(Pixel coordinate grounding data)
================

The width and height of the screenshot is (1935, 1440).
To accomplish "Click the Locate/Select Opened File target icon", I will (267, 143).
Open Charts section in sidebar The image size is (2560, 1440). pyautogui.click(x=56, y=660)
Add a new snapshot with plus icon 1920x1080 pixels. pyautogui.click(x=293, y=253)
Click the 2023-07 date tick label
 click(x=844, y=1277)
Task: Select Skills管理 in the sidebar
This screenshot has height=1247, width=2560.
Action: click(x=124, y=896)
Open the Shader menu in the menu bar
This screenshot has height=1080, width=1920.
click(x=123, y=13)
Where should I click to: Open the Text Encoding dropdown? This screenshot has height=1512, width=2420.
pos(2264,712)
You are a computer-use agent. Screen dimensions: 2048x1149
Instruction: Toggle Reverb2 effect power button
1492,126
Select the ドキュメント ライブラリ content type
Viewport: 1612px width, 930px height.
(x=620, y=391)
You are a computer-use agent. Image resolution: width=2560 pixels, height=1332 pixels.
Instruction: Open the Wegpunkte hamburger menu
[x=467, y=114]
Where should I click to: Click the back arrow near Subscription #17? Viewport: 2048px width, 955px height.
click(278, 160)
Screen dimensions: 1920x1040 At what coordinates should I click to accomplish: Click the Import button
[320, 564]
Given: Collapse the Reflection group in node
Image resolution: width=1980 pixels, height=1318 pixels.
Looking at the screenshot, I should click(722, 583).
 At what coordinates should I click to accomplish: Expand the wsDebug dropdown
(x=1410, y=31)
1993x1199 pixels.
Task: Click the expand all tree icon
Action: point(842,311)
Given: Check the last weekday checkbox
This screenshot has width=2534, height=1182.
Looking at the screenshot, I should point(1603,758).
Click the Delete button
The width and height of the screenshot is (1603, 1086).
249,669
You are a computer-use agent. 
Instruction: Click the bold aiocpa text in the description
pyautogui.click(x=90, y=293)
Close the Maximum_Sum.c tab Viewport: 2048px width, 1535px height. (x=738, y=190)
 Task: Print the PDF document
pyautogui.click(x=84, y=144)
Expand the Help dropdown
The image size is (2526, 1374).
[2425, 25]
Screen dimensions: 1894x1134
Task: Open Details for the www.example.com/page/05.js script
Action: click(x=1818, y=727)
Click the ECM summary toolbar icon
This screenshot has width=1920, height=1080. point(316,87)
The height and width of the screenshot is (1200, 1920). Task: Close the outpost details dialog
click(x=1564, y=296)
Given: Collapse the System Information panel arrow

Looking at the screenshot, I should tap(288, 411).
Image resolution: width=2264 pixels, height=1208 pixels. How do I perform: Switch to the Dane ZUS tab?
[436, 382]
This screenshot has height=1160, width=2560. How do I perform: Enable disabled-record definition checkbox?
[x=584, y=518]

================

PROBLEM DETAILS :: Filter the entries down to the lines holding the string "computer". Copy each of those lines.

YOUR SOLUTION ::
You are a computer-use agent. Screen dimensions: 2048x1149
You are a computer-use agent. Image resolution: width=2560 pixels, height=1332 pixels.
You are a computer-use agent. 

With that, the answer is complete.